Start of Records for processing

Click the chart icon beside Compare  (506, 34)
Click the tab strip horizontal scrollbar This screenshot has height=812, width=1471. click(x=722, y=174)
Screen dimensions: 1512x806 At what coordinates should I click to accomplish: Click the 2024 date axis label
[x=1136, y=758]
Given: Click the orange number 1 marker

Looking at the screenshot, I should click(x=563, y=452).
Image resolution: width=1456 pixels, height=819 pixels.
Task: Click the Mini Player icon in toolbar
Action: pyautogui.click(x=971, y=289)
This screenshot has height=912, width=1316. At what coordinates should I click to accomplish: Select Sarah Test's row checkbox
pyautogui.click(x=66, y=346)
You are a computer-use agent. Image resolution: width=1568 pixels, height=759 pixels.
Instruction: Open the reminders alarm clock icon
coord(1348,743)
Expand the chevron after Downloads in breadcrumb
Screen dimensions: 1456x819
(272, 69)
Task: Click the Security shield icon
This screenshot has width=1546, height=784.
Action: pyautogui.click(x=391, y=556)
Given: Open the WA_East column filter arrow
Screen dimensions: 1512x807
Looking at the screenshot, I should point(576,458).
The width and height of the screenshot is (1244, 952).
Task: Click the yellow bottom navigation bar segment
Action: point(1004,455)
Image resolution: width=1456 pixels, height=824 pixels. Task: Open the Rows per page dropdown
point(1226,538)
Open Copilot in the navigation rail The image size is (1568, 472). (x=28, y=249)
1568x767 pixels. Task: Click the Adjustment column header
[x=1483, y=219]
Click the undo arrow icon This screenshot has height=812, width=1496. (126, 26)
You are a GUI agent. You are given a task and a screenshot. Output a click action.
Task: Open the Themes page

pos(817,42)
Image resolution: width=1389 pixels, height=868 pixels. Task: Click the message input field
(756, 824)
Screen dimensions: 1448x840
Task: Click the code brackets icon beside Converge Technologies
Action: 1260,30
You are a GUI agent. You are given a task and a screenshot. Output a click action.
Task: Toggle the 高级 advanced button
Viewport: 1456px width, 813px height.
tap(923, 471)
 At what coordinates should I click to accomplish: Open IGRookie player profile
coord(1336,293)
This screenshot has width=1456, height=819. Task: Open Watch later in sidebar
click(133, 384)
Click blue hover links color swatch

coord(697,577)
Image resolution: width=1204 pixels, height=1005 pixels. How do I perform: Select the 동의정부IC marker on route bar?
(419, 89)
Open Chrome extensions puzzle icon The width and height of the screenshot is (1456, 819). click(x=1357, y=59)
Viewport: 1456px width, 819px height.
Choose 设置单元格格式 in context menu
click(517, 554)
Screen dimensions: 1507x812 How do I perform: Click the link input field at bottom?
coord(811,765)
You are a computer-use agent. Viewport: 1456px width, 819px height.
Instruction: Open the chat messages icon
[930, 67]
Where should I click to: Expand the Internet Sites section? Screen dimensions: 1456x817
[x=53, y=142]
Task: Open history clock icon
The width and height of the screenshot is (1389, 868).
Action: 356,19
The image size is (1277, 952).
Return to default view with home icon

End of Records for processing

- What the task asks:
Output the data above exactly, please, line for line.

- Your solution:
Click the chart icon beside Compare  (506, 34)
Click the tab strip horizontal scrollbar This screenshot has height=812, width=1471. click(x=722, y=174)
Screen dimensions: 1512x806 At what coordinates should I click to accomplish: Click the 2024 date axis label
[x=1136, y=758]
Given: Click the orange number 1 marker

Looking at the screenshot, I should click(x=563, y=452).
Image resolution: width=1456 pixels, height=819 pixels.
Task: Click the Mini Player icon in toolbar
Action: pyautogui.click(x=971, y=289)
This screenshot has height=912, width=1316. At what coordinates should I click to accomplish: Select Sarah Test's row checkbox
pyautogui.click(x=66, y=346)
You are a computer-use agent. Image resolution: width=1568 pixels, height=759 pixels.
Instruction: Open the reminders alarm clock icon
coord(1348,743)
Expand the chevron after Downloads in breadcrumb
Screen dimensions: 1456x819
(272, 69)
Task: Click the Security shield icon
This screenshot has width=1546, height=784.
Action: pyautogui.click(x=391, y=556)
Given: Open the WA_East column filter arrow
Screen dimensions: 1512x807
Looking at the screenshot, I should point(576,458).
The width and height of the screenshot is (1244, 952).
Task: Click the yellow bottom navigation bar segment
Action: point(1004,455)
Image resolution: width=1456 pixels, height=824 pixels. Task: Open the Rows per page dropdown
point(1226,538)
Open Copilot in the navigation rail The image size is (1568, 472). (x=28, y=249)
1568x767 pixels. Task: Click the Adjustment column header
[x=1483, y=219]
Click the undo arrow icon This screenshot has height=812, width=1496. (126, 26)
You are a GUI agent. You are given a task and a screenshot. Output a click action.
Task: Open the Themes page

pos(817,42)
Image resolution: width=1389 pixels, height=868 pixels. Task: Click the message input field
(756, 824)
Screen dimensions: 1448x840
Task: Click the code brackets icon beside Converge Technologies
Action: 1260,30
You are a GUI agent. You are given a task and a screenshot. Output a click action.
Task: Toggle the 高级 advanced button
Viewport: 1456px width, 813px height.
tap(923, 471)
 At what coordinates should I click to accomplish: Open IGRookie player profile
coord(1336,293)
This screenshot has width=1456, height=819. Task: Open Watch later in sidebar
click(133, 384)
Click blue hover links color swatch

coord(697,577)
Image resolution: width=1204 pixels, height=1005 pixels. How do I perform: Select the 동의정부IC marker on route bar?
(419, 89)
Open Chrome extensions puzzle icon The width and height of the screenshot is (1456, 819). click(x=1357, y=59)
Viewport: 1456px width, 819px height.
Choose 设置单元格格式 in context menu
click(517, 554)
Screen dimensions: 1507x812 How do I perform: Click the link input field at bottom?
coord(811,765)
You are a computer-use agent. Viewport: 1456px width, 819px height.
Instruction: Open the chat messages icon
[930, 67]
Where should I click to: Expand the Internet Sites section? Screen dimensions: 1456x817
[x=53, y=142]
Task: Open history clock icon
The width and height of the screenshot is (1389, 868).
Action: 356,19
The image size is (1277, 952).
Return to default view with home icon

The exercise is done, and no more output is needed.